For decades, scientists have puzzled over why most people instinctively associate the word “bouba” with rounded shapes and “kiki” with spiky ones. This phenomenon, known as the “bouba-kiki effect,” has been proposed as a potential clue to how humans first linked sounds to meaning in the development of language. However, a new study reveals that even baby chicks exhibit this same preference, suggesting the connection is far more primal—and less uniquely human—than previously believed.

The Universal Sound-Shape Link

The bouba-kiki effect isn’t just a quirk of human cognition. Research across cultures confirms that people universally agree on these associations, regardless of language or writing system. Some theories suggest this might stem from how our mouths move when making the sounds (rounding for “bouba,” sharp movements for “kiki”). But the new study throws that idea into question.

Chickens Enter the Equation

Researchers at the University of Padua in Italy tested newly hatched chicks before they could learn from their environment.
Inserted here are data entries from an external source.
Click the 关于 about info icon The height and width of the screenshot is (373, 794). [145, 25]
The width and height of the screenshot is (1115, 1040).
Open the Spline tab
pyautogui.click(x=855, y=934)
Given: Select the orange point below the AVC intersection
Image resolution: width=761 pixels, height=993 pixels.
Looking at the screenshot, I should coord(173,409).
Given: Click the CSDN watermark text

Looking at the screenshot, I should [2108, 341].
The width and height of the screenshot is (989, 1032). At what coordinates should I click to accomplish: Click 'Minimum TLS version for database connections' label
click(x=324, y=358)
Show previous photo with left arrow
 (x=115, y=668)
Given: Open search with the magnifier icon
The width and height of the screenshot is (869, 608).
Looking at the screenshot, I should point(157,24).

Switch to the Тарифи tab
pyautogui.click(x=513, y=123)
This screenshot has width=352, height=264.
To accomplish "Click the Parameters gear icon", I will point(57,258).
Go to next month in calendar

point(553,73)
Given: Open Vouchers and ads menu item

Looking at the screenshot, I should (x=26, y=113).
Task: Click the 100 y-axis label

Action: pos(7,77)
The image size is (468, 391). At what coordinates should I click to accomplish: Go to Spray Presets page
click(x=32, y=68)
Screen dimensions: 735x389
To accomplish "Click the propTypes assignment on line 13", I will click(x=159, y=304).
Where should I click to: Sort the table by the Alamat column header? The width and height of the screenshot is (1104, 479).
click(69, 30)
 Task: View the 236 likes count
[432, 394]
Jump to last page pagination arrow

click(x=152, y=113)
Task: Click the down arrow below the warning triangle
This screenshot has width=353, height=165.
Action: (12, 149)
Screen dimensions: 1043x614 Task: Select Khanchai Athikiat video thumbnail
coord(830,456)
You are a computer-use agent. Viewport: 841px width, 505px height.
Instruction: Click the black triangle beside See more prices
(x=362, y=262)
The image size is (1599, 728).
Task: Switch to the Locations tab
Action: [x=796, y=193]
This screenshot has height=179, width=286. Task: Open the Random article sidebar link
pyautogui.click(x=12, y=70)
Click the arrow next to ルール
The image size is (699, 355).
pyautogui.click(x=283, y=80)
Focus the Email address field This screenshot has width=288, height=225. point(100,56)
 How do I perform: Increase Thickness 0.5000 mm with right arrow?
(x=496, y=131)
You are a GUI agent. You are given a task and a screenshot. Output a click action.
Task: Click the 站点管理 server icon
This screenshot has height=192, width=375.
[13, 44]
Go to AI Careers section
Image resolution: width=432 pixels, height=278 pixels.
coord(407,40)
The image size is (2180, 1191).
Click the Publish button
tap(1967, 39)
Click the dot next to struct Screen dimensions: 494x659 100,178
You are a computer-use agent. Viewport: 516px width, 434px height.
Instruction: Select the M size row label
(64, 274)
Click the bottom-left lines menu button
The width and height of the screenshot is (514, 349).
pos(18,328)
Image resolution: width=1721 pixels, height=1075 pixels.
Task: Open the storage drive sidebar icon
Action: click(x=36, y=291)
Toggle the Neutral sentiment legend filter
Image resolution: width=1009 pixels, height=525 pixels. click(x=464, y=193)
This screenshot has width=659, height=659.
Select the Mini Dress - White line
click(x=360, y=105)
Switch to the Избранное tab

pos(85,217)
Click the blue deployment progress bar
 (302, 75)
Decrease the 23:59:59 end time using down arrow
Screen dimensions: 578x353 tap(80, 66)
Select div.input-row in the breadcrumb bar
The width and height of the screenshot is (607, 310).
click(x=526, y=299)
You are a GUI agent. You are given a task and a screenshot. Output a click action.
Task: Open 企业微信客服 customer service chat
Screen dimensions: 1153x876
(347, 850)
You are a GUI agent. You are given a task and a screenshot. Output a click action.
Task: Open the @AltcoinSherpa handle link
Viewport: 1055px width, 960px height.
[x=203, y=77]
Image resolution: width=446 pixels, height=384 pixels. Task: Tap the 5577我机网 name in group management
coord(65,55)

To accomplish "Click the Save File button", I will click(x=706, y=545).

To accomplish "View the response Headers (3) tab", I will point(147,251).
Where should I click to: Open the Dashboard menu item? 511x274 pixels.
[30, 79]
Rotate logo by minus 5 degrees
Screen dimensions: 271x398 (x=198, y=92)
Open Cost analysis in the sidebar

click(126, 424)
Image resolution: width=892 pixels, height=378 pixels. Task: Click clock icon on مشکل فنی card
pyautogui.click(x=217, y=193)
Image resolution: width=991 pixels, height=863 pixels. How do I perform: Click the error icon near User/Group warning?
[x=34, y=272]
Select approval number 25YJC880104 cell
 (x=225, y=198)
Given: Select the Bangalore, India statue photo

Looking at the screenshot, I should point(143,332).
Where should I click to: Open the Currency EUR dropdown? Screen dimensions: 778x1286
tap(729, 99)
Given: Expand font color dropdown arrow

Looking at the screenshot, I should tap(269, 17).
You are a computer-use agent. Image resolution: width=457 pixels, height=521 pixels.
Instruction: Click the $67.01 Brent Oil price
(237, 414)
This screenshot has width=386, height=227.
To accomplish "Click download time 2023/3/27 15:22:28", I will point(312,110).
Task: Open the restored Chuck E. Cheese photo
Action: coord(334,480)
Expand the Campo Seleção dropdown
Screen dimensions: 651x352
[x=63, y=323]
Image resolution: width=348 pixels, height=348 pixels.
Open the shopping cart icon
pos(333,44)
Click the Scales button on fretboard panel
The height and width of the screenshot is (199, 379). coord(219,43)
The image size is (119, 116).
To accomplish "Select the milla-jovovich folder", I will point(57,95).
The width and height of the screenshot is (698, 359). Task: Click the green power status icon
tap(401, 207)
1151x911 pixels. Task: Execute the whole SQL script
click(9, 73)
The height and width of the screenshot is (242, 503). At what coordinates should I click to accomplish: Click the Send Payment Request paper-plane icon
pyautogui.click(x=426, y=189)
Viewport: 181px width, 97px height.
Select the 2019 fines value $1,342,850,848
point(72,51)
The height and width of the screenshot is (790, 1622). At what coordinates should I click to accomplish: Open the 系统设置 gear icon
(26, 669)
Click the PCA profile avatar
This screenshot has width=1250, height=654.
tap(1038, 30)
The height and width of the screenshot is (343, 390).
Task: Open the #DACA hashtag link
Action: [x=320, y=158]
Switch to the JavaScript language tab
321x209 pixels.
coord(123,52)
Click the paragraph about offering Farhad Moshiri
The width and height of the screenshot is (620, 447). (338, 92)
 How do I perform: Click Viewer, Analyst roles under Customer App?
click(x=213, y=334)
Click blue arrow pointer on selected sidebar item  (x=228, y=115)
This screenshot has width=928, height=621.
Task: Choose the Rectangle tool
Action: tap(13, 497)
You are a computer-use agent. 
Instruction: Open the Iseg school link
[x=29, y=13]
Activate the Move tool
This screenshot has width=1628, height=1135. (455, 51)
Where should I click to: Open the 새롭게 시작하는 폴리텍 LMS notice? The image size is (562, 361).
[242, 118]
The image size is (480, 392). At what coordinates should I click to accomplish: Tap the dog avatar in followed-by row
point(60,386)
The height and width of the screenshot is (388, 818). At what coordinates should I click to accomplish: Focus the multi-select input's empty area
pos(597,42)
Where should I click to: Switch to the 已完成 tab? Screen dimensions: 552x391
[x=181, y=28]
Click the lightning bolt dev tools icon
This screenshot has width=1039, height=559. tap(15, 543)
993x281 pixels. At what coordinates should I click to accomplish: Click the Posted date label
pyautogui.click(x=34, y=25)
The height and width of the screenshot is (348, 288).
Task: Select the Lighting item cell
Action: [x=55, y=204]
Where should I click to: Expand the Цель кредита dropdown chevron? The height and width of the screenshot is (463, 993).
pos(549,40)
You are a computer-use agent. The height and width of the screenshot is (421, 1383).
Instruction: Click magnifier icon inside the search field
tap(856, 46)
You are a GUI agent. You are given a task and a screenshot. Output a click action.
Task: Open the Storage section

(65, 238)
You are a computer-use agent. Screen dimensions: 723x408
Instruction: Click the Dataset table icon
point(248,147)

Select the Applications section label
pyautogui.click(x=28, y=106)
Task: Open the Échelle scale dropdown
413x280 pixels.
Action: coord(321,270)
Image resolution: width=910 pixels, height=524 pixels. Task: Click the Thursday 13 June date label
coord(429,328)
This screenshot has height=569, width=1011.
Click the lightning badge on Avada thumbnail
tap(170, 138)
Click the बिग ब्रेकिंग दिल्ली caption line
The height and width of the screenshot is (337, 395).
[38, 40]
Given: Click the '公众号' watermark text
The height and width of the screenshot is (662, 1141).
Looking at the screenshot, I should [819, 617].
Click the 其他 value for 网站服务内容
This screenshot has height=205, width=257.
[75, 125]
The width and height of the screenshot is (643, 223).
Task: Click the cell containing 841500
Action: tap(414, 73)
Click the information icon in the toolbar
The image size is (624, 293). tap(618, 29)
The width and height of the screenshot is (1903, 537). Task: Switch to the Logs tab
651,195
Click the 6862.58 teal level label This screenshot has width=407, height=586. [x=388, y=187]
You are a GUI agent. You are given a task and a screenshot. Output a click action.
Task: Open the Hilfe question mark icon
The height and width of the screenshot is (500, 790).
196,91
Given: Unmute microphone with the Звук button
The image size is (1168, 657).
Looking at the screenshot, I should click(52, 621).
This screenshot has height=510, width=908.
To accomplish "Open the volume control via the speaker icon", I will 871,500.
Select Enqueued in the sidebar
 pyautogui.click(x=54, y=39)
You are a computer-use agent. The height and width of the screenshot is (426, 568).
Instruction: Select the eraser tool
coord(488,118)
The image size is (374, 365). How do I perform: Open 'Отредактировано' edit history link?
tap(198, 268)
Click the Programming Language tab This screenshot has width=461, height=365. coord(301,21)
The birds were presented with rounded and spiky shapes while hearing either “bouba” or “kiki.” The results were striking: 80% of chicks consistently preferred the rounded shape when hearing “bouba” and the spiky shape when hearing “kiki.” This innate preference rules out learned behavior, implying a deeply rooted perceptual bias.

“We parted with birds on the evolutionary line 300 million years ago,” notes linguist Aleksandra Ćwiek. “It’s just mind-blowing.”

What Does This Mean for Language Evolution?

The discovery complicates the long-held idea that the bouba-kiki effect explains the very beginnings of language. If chickens share this instinct, the link to human speech origins becomes less direct. Instead, the effect may represent a fundamental cognitive ability: connecting sensory experiences (sight and sound) in a way that helps newborns quickly interpret their surroundings.

Previous studies found that great apes failed the bouba-kiki test, reinforcing the idea that it was uniquely human. But researchers now suggest that apes may have overthought the task due to training, instead of relying on gut instinct.

Beyond Language: A Deeper Cognitive Connection

The implications go beyond just language. The bouba-kiki effect may be evidence of how animals, including humans, evolved to make sense of the physical world. Round objects tend to produce softer, lower-frequency sounds when they move, while spiky ones create sharper, higher-frequency noises. This could explain why our brains instinctively associate certain sounds with certain shapes—a survival mechanism for finding food or avoiding danger.

The study suggests that bouba-kiki isn’t a key to unlocking the origins of language, but rather a window into the fundamental cognitive connections that shape how all animals perceive their environment. The mystery of why “bouba” feels round and “kiki” feels spiky may lie not in language itself, but in the deep-rooted physics of the world around us.